Your answer must be the lines from the one containing "Where should I click to: Click" through the last line below, copied exactly, with no pictures.

Collected data entries:

====

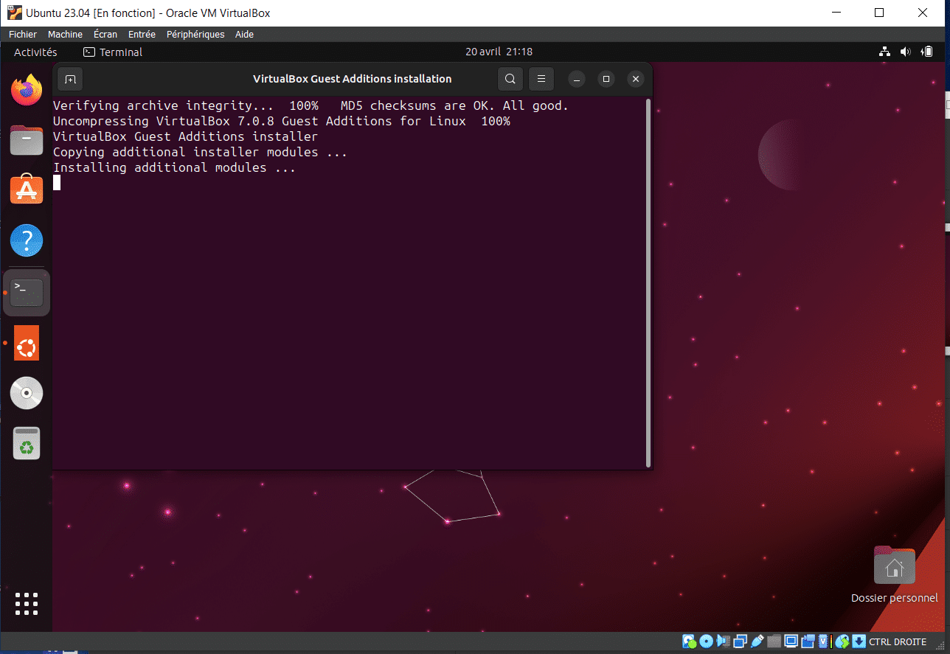This screenshot has height=654, width=950.
Task: Open the calendar via the date display
Action: coord(499,52)
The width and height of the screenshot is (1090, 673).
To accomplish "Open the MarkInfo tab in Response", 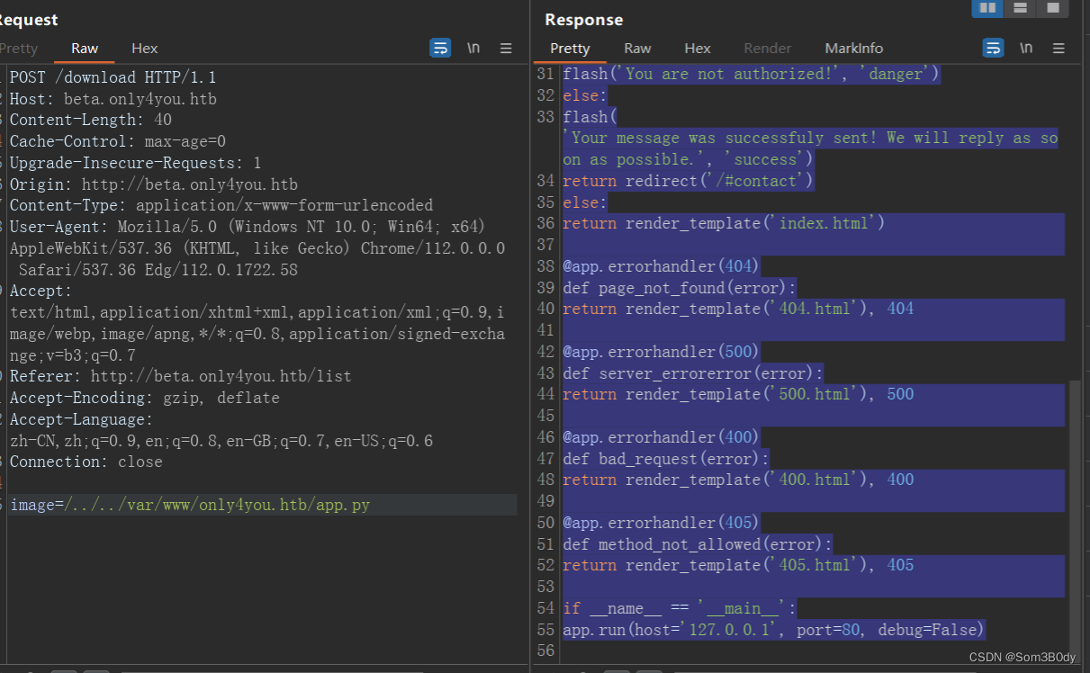I will pos(853,48).
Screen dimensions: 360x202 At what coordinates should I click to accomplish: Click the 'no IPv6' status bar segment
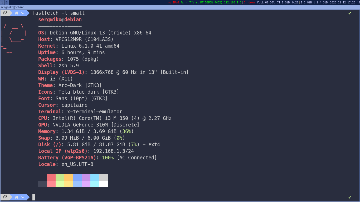[x=173, y=2]
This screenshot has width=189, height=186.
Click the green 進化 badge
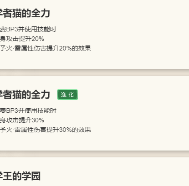pos(67,95)
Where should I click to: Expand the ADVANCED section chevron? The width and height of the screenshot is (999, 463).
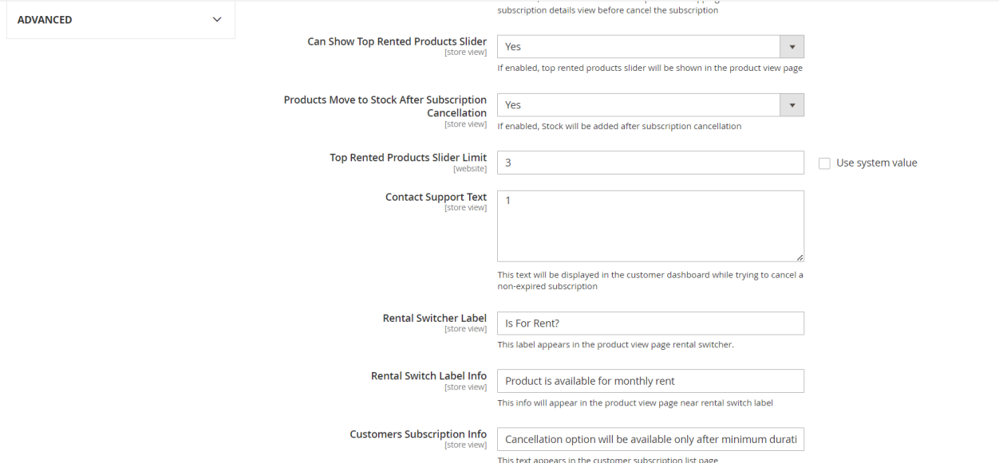(216, 19)
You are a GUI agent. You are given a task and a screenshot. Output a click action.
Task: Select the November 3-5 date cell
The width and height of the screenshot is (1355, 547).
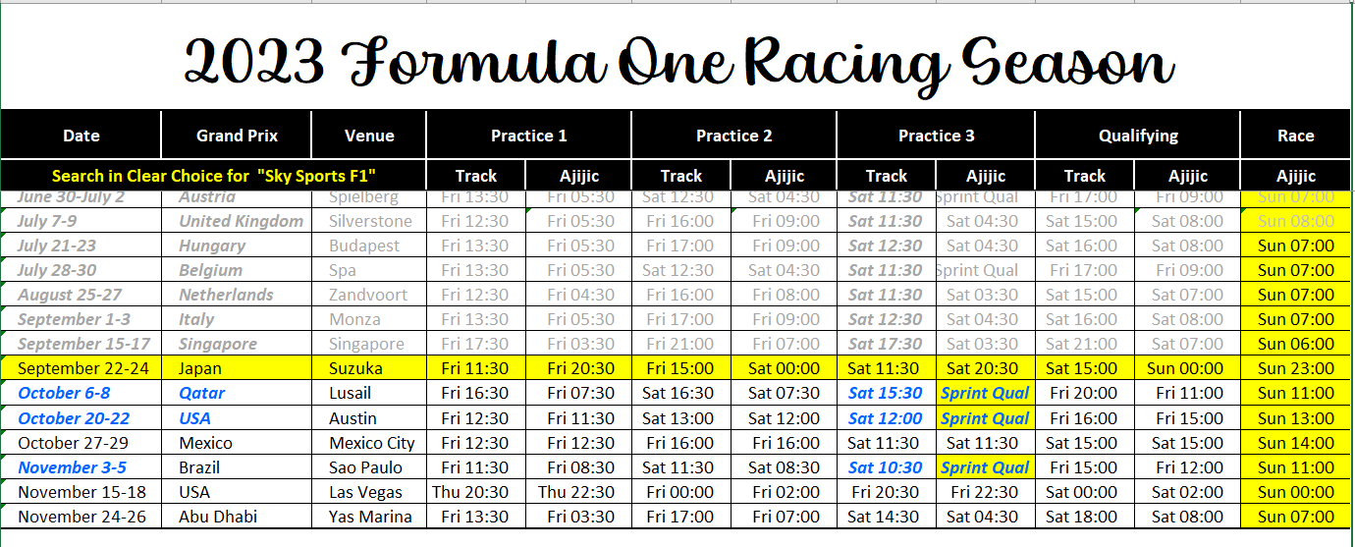(81, 467)
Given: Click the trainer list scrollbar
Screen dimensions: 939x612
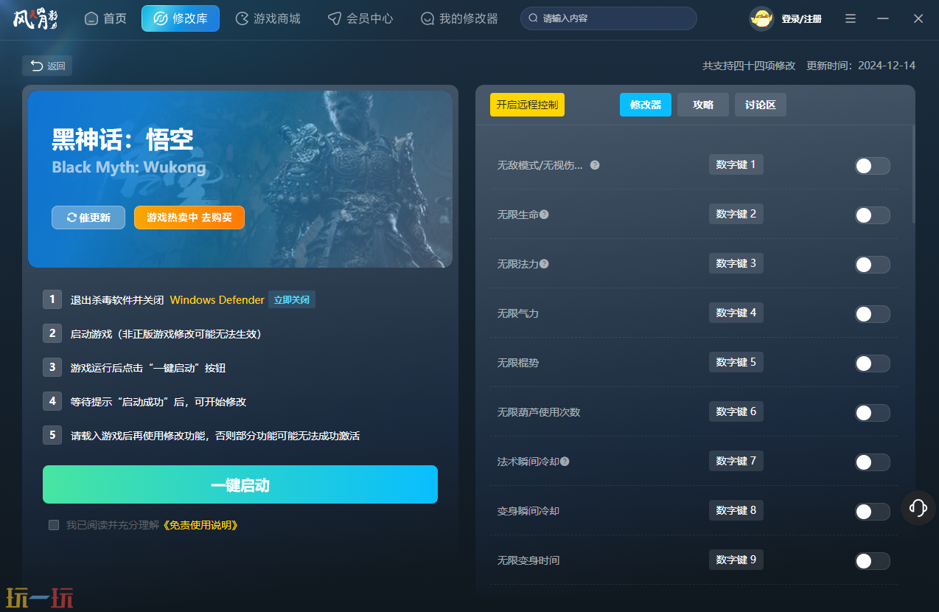Looking at the screenshot, I should coord(913,174).
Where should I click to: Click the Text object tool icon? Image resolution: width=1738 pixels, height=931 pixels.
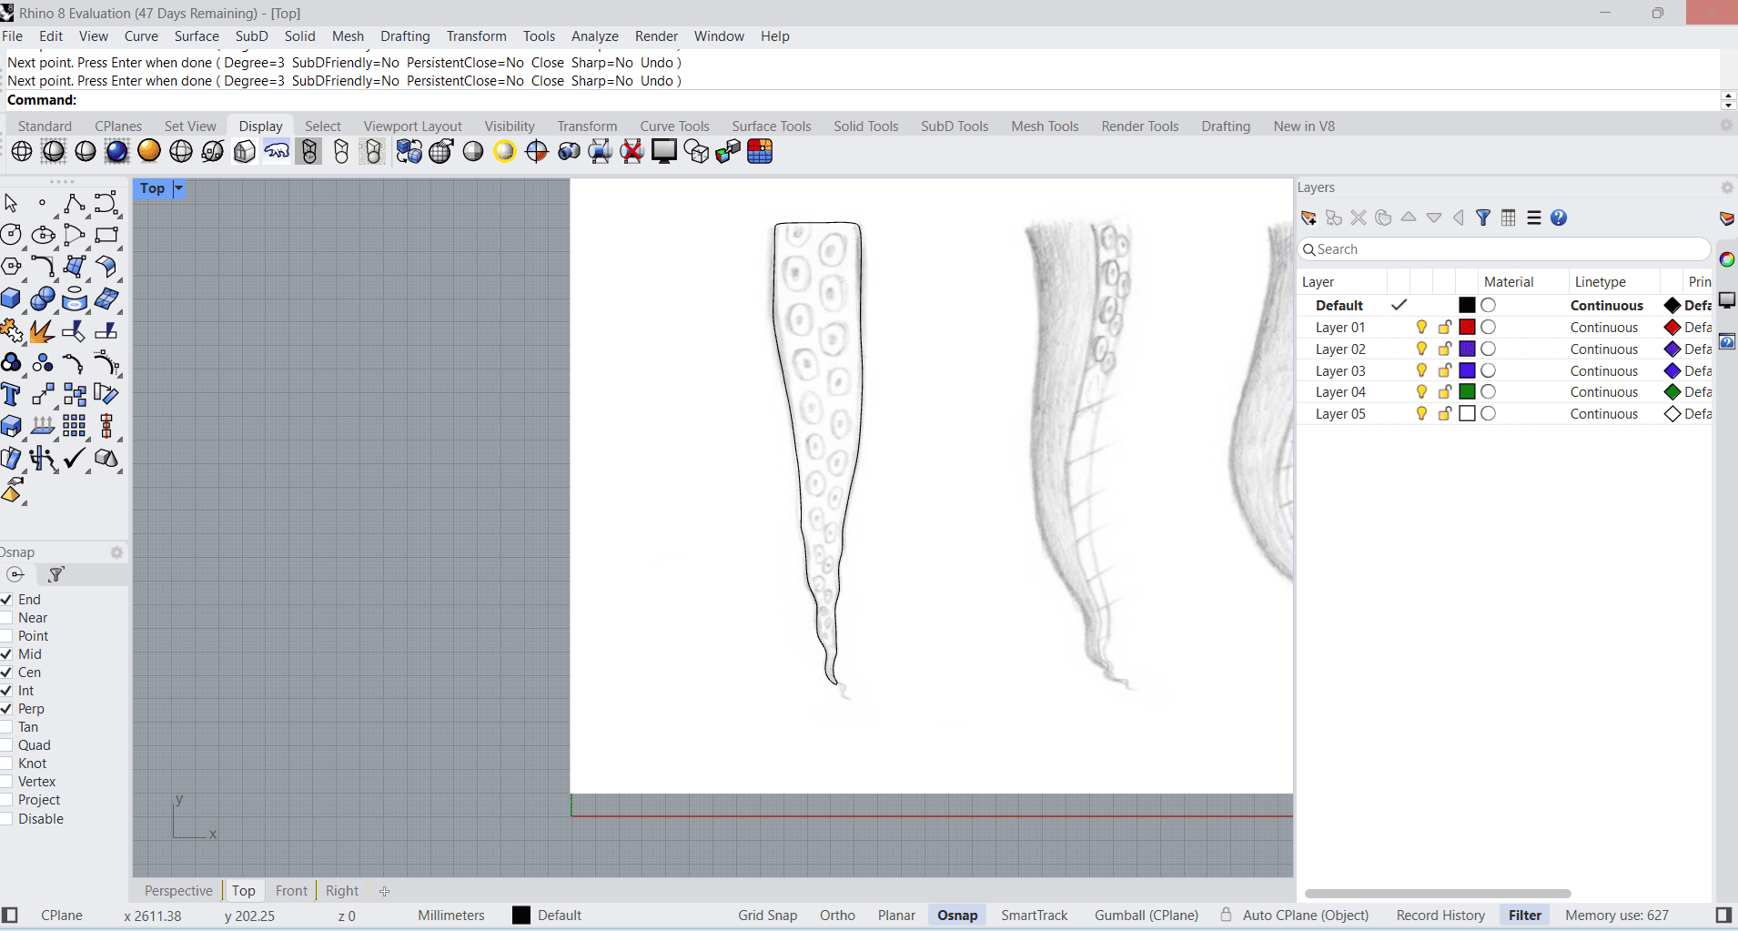pos(11,394)
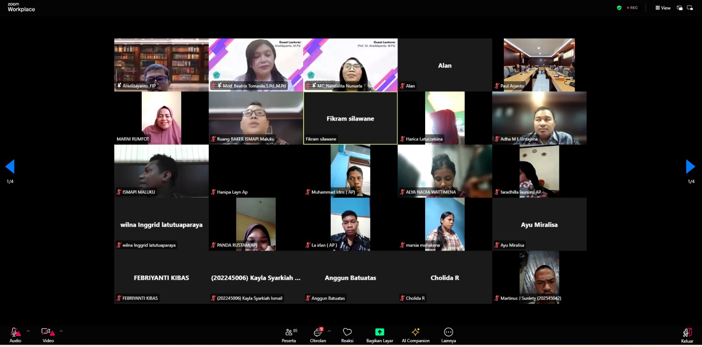
Task: Expand audio options chevron beside Audio
Action: (29, 331)

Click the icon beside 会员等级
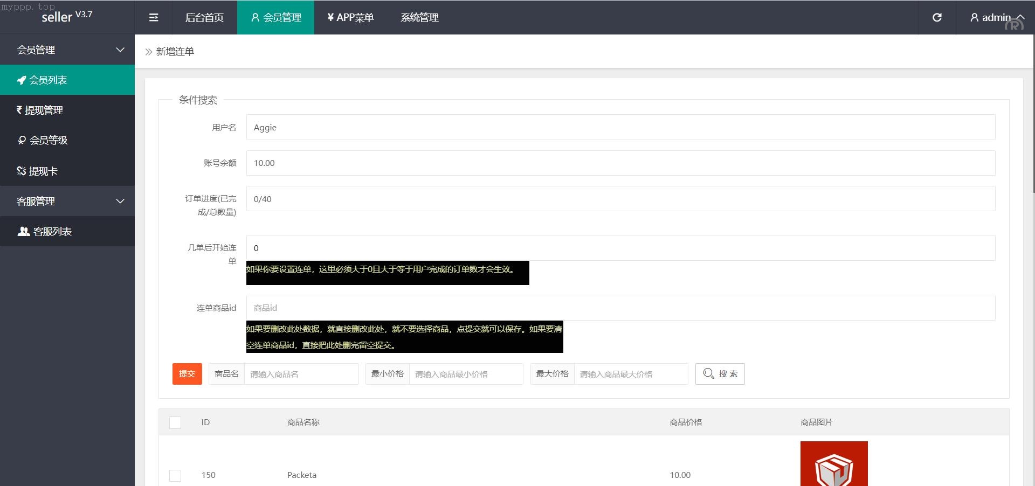click(22, 141)
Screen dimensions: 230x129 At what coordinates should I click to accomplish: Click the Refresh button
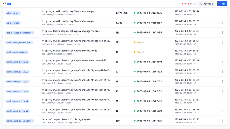206,4
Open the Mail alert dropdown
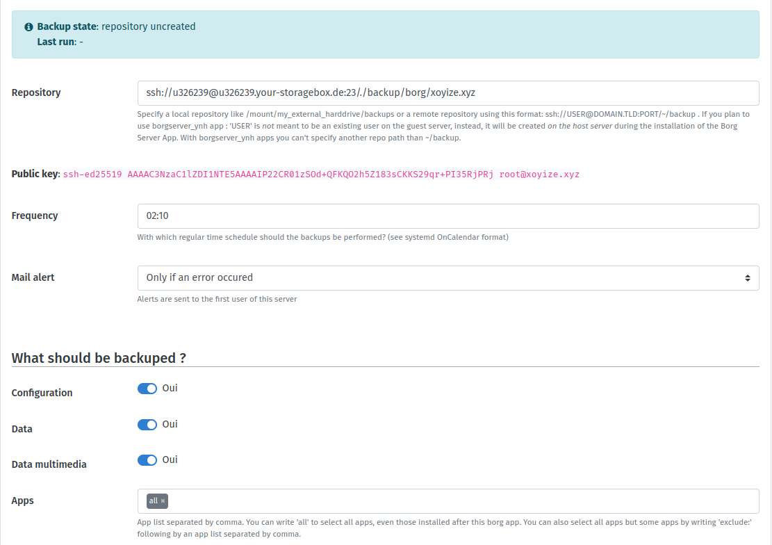This screenshot has width=772, height=545. [x=447, y=277]
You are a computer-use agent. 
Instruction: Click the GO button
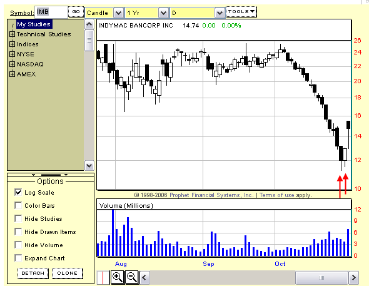[76, 11]
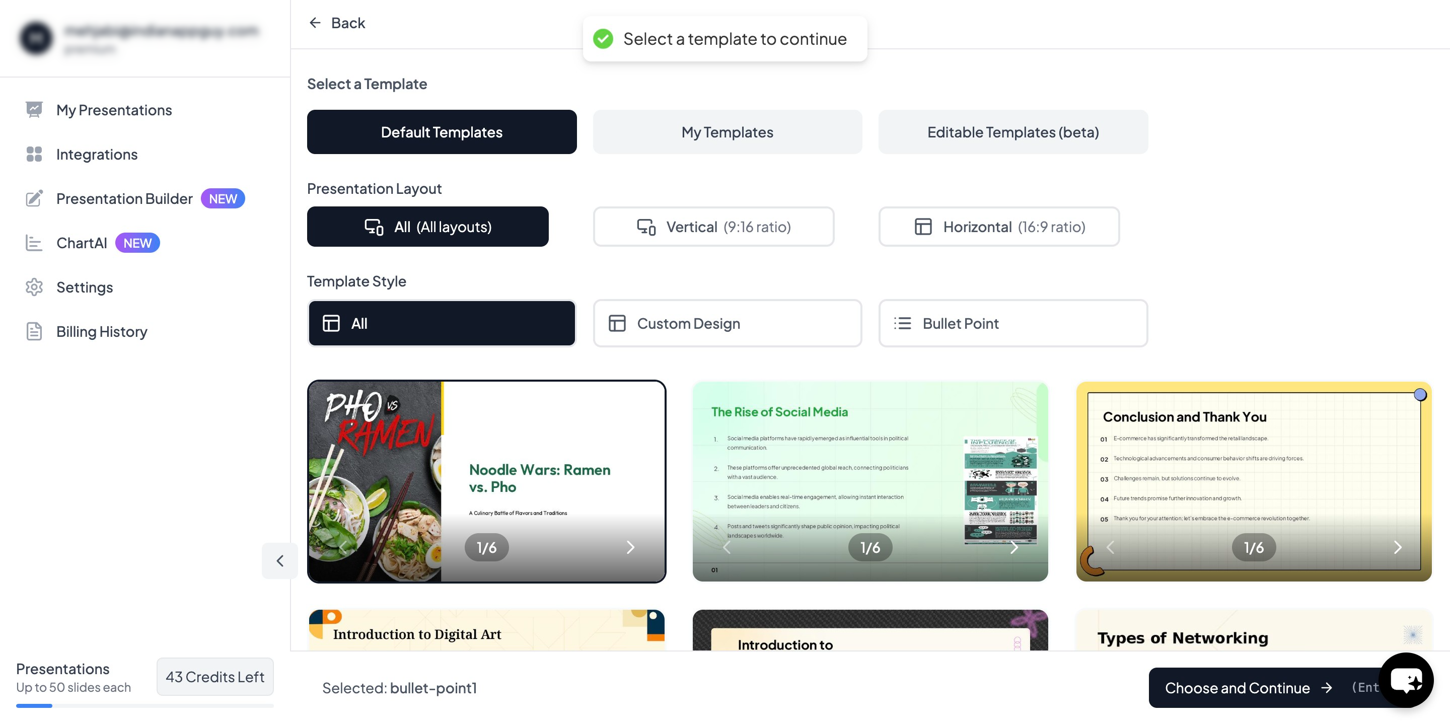
Task: Collapse the sidebar with the left chevron
Action: coord(280,561)
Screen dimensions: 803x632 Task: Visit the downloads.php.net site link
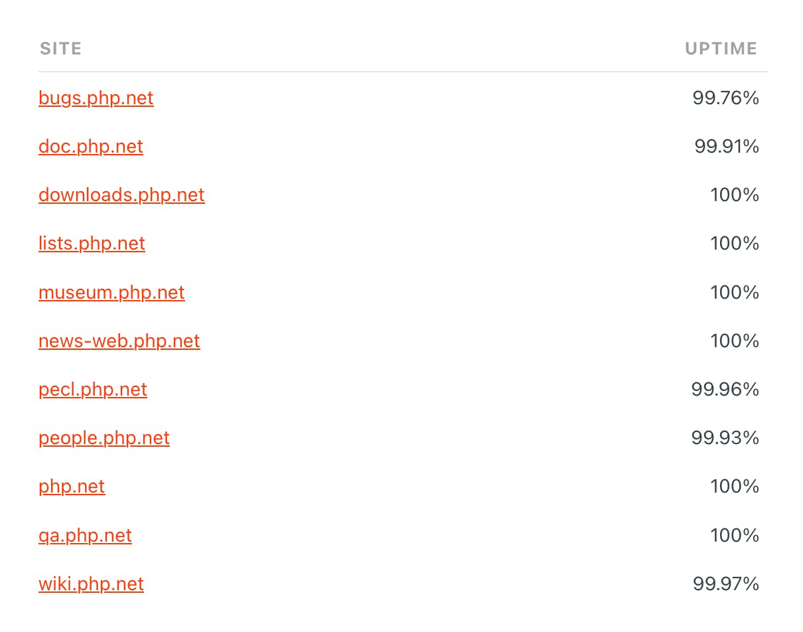121,195
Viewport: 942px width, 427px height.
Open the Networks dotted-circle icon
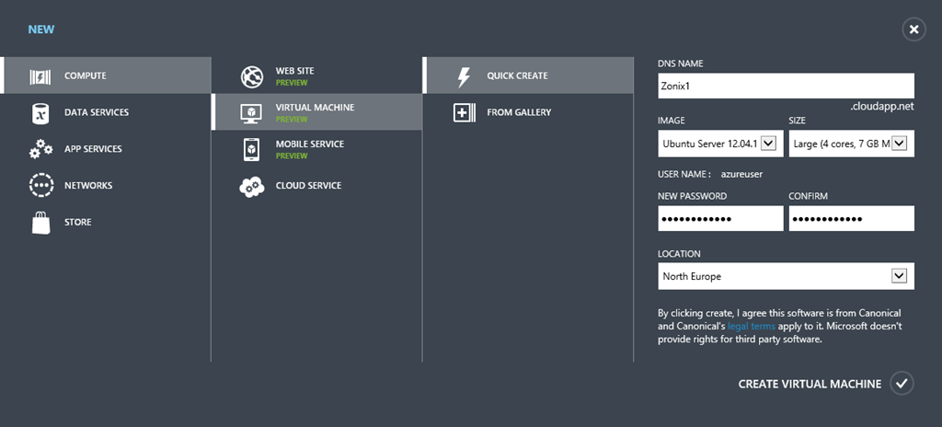click(x=40, y=185)
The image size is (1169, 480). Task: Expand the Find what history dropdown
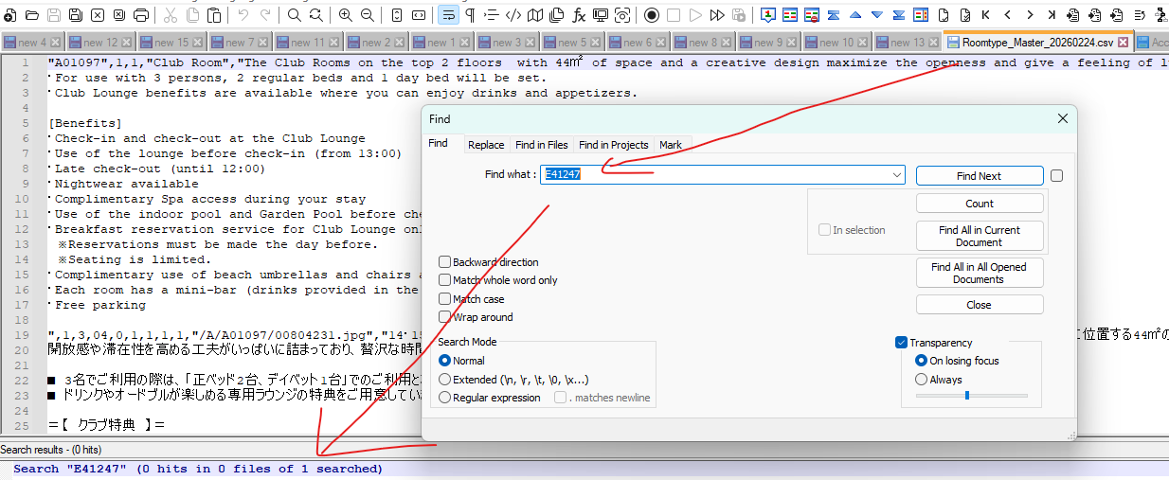(x=896, y=175)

====

**Answer area:**
Where should I click to: Click the Text object tool icon? Image resolution: width=1738 pixels, height=931 pixels.
pos(11,394)
Task: Expand audio options chevron beside Audio
Action: (29, 331)

Click the icon beside 会员等级
click(22, 141)
Screen dimensions: 230x129 At what coordinates should I click to accomplish: Click the Refresh button
206,4
Open the Mail alert dropdown
This screenshot has width=772, height=545. [x=447, y=277]
You are a computer-use agent. 
Instruction: Click the GO button
[76, 11]
Task: Collapse the sidebar with the left chevron
Action: coord(280,561)
Screen dimensions: 803x632 Task: Visit the downloads.php.net site link
121,195
Viewport: 942px width, 427px height.
Open the Networks dotted-circle icon
click(x=40, y=185)
The image size is (1169, 480). Task: Expand the Find what history dropdown
(x=896, y=175)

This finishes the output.